• [EXERCISE INSTRUCTIONS] Begin at the line that has "The image size" and stop after the line that has "pos(625,16)". Give those lines again with "avatar" substituted by "account" and nothing else altered.

• [RECORDS FOR THIS EXERCISE]
======

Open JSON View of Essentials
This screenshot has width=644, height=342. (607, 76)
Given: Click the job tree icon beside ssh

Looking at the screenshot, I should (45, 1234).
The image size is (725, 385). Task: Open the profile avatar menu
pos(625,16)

======

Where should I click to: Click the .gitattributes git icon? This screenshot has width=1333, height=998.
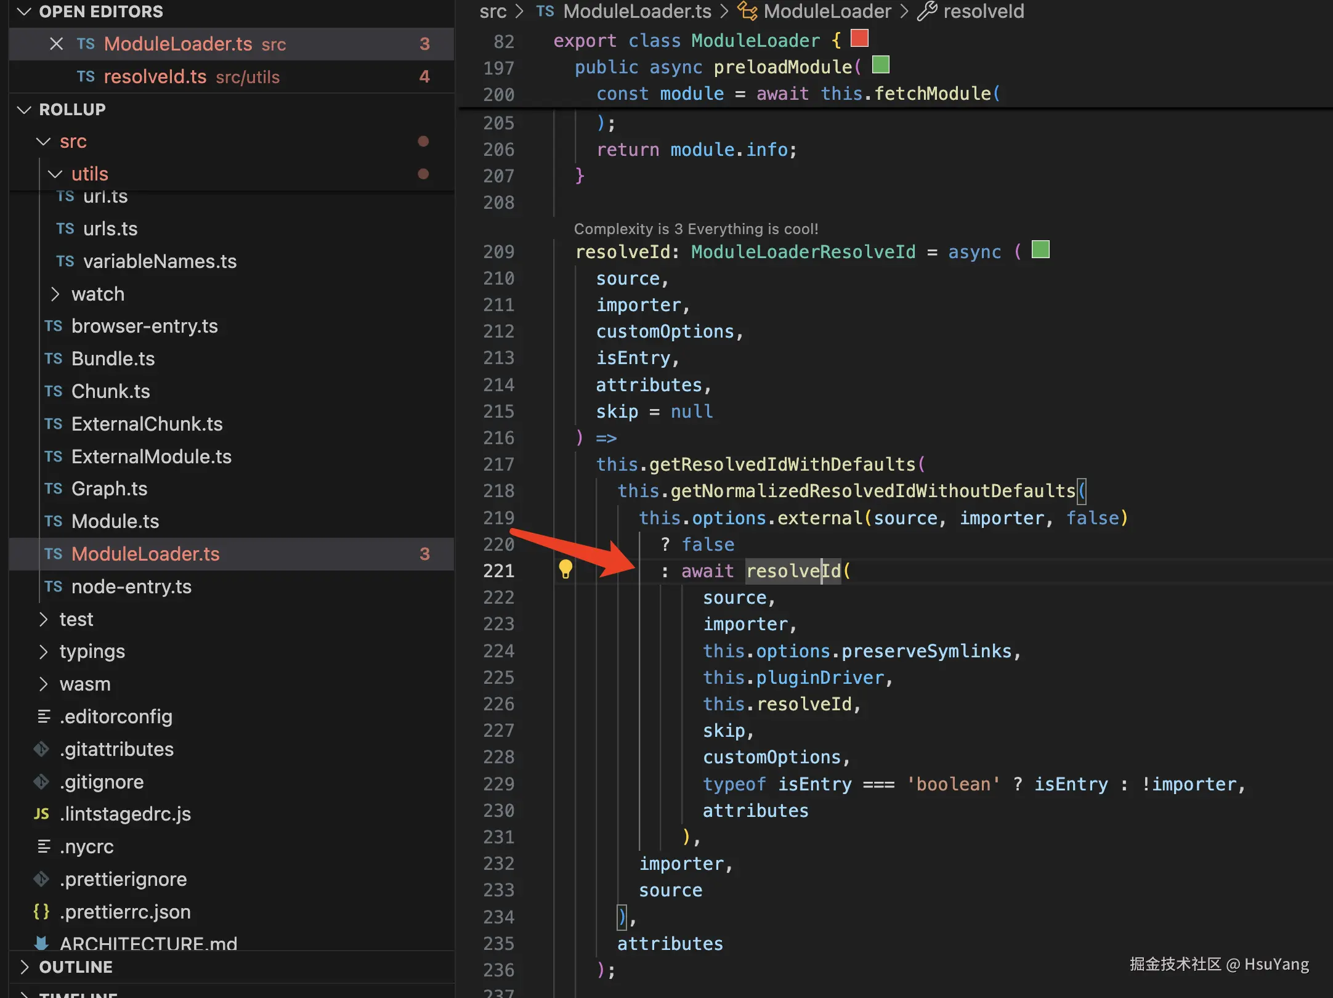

======

• [RESPONSE TO THE TASK]
The image size is (725, 385). Task: Open the profile account menu
pos(625,16)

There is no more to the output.